Wer ist Faust? – Kommentar zum Programmheft der Faust-Inszenierung 2013/14 (DNT Weimar)

 

In dem Verständnis der Kommentatoren erfahre ich, dass Faust der Protagonist der Moderne ist, das von Panik getriebene Subjekt, panisch vor Angst, dem Moment des Verweilenwollens nicht entrinnen zu können, ein närrischer Dilettant, ein Zerstörer, ein Gejagter auf der Jagd, ein Mann ohne inneren Halt, ohne stabiles Wertesystem, dem der Glanz des besonderen Einzelnen im letzten Jahrhundert abhanden gekommen ist.(B.Seidel)

Er ist ein Held ohne Charakterkonstanz und personale Identität, rücksichtslos egozentrisch, ein freudloser Verderbenbringer, dessen Unternehmungen unentwegt scheitern und ausnahmslos in die Katastrophen führen, cholerisch aufbrausend, maßlos übertreibend, lachhaft großsprecherisch. (A.Schöne)

Zwischen den Polen Begierde und Genuß entpflichtet sich Faust der Beständigkeit menschlicher Beziehungen und der Treue, er ist kein Handelnder, der sich für eine konkrete Tat zu entscheiden vermag.(W.Keller)

Seine Wette auf Unglücklichsein, seine über das Menschenmögliche hinaus gerichteten Bestrebungen und das ängstliche Vermeiden eines erfüllten Lebens sind charakteristisch für ihn. (P.Klee)

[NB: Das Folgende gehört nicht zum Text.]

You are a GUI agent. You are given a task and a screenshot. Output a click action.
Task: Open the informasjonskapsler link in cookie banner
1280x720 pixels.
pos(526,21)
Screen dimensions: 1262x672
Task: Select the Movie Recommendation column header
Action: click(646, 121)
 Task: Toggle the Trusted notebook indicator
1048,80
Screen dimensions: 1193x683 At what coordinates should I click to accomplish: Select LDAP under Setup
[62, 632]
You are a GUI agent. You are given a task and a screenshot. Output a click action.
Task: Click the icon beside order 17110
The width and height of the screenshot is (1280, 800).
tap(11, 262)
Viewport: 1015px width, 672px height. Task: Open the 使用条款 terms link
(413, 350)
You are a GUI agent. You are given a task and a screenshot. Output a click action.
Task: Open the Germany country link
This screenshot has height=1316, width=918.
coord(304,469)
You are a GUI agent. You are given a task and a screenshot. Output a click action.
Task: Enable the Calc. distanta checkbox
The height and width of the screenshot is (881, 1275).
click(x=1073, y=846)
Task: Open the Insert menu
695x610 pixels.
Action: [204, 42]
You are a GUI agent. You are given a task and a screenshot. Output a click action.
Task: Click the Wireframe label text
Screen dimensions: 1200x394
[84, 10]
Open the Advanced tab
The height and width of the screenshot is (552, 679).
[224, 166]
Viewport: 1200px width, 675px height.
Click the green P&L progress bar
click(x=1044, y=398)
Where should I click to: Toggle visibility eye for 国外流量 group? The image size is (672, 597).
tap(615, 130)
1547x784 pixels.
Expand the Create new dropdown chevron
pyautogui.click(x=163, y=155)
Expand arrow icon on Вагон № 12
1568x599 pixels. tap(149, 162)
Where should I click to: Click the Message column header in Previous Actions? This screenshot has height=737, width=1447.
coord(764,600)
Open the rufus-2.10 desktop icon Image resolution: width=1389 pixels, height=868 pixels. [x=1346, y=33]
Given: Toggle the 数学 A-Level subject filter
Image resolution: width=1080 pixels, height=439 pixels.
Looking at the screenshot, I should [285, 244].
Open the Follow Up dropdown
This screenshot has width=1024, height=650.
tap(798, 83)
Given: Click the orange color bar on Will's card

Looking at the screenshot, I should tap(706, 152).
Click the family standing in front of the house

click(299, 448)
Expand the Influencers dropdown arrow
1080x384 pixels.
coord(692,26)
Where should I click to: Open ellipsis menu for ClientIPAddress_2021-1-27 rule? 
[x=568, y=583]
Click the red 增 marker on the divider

Als unentwegt Strebender agiert er im Dienst der teuflischen Seinsnegation. Er ist der moderne Pathetiker mit einem verzweiflungsvollen und destruktiven Furor, der moderne technische und wissenschaftliche Pfuscher, der sich anschickt, ohne Kenntnis der Naturgesetze und ohne Geduld für das anschauende Studium der Natur, die Welt im Sinne seiner pathetischen Imagination zu kolonisieren und bei diesem maßlosen Unterfangen das ultimative Desaster herbeiführt.(M.Jaeger)

Da fragt man sich ernsthaft, warum der HERR meint, dass sich der Teufel ausgerechnet an diesem in jeder Hinsicht desolaten Menschen die Zähne ausbeißen wird… Es handelt sich ganz ohne Zweifel um eine psychiatrisch therapiebedürftige hochgestörte schizoide und sogar gefährliche Person. Mephisto wird zum Heilsbringer, er verkörpert das allmächtig erscheinende ökonomische und soziale Prinzip. ( B.Seidel)

Das ist doch mal eine Interpretation ganz im Sinne unserer Zeit – die zweifellos auch im Dienst ihrer ideologischen Instrumentalisierung steht (A.Schöne). Wenn sich Bedeutungszusammenhänge komplett verändert und die Wertigkeiten verschoben (B.Seidel) haben, wird das Opfer zum Täter gemacht.

An keiner Stelle wird in diesem Heftchen danach gefragt, was Faust denn im Sinn hatte, als er den schönen Augenblick, an dem er gern verweilen möchte, in die Waagschale seines Lebens warf. An keiner Stelle wird darauf hingewiesen, dass nur ein auf das Gemeinwohl gerichtetes Handeln am Ende die Erkenntnis und Erfüllung seines Strebens ist. – Warum wohl? Lesen können doch alle diesen sehr klaren Prolog im 5.Akt des zweiten Teils. Freilich sind Lesen und Verstehen nicht gleichbedeutend.

Dieses universale Werk Goethes hat soviele Ebenen… Nicht der Glanz des Faust ist abhanden gekommen, der Erkenntnishorizont ist enger geworden, die zunehmende Vereinzelung in absolut jeder Beziehung – kulturell, gesellschaftlich, wissenschaftlich, zwischenmenschlich – verhindert den Blick auf größere Zusammenhänge.

Trotz des Fortschritts sind wir ärmer dran als vor 200 Jahren. Goethe muss noch weiter warten, bis die vollendete Gestalt seiner verdichteten Erkenntnisse wahrgenommen und nicht mehr von des Augenblicks wilder Gewalt verschlungen wird.